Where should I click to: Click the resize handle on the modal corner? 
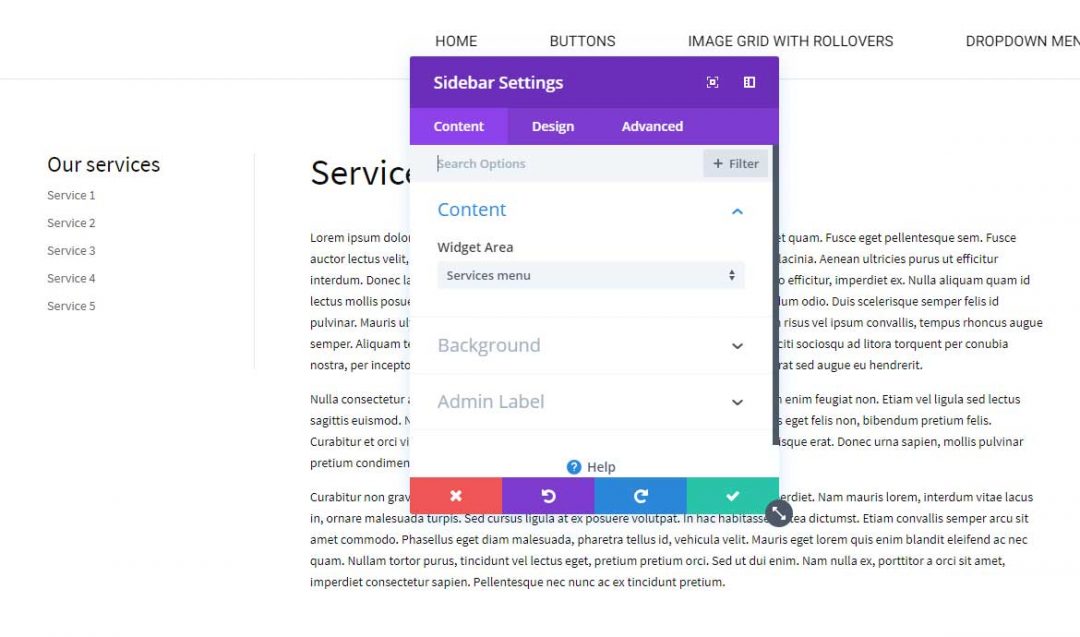(778, 513)
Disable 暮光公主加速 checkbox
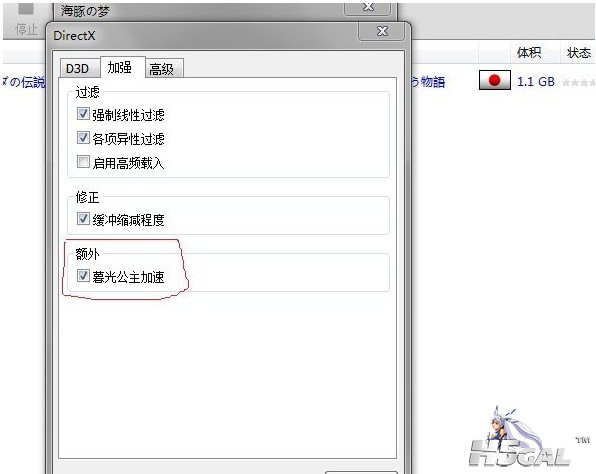Image resolution: width=596 pixels, height=474 pixels. tap(83, 276)
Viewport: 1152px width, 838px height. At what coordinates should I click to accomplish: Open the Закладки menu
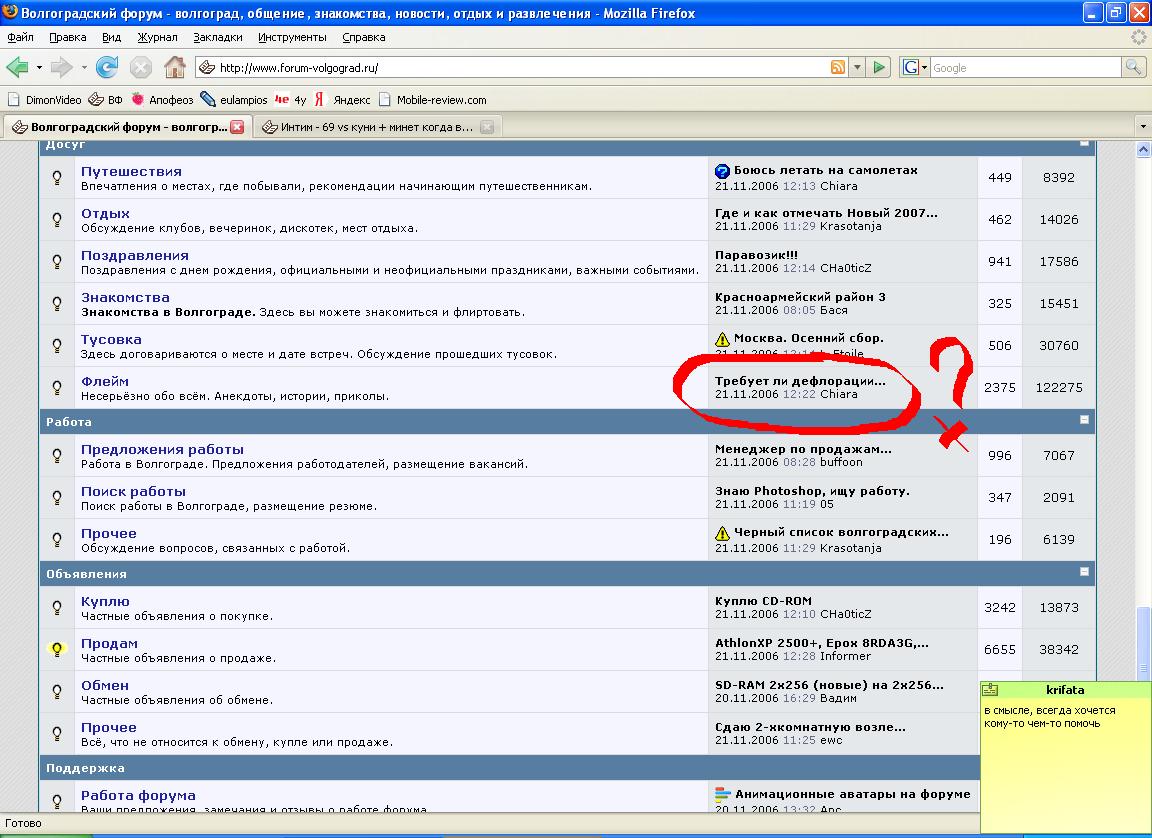click(x=217, y=37)
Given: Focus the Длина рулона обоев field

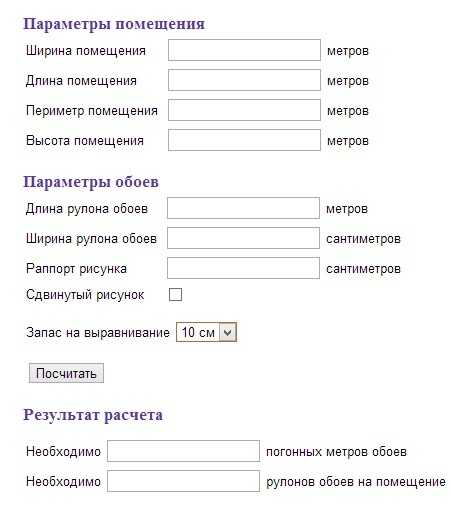Looking at the screenshot, I should coord(243,208).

- - - -

- [Exercise aim]: Beginning with the line that holds "Viewport: 1152px width, 838px", output each line to the end of the material above, exactly, omitting the pictures.

- [Solution to this problem]:
Viewport: 1152px width, 838px height. At what coordinates should I click to accomplish: Open the Закладки menu
click(x=217, y=37)
Given: Focus the Длина рулона обоев field

Looking at the screenshot, I should coord(243,208).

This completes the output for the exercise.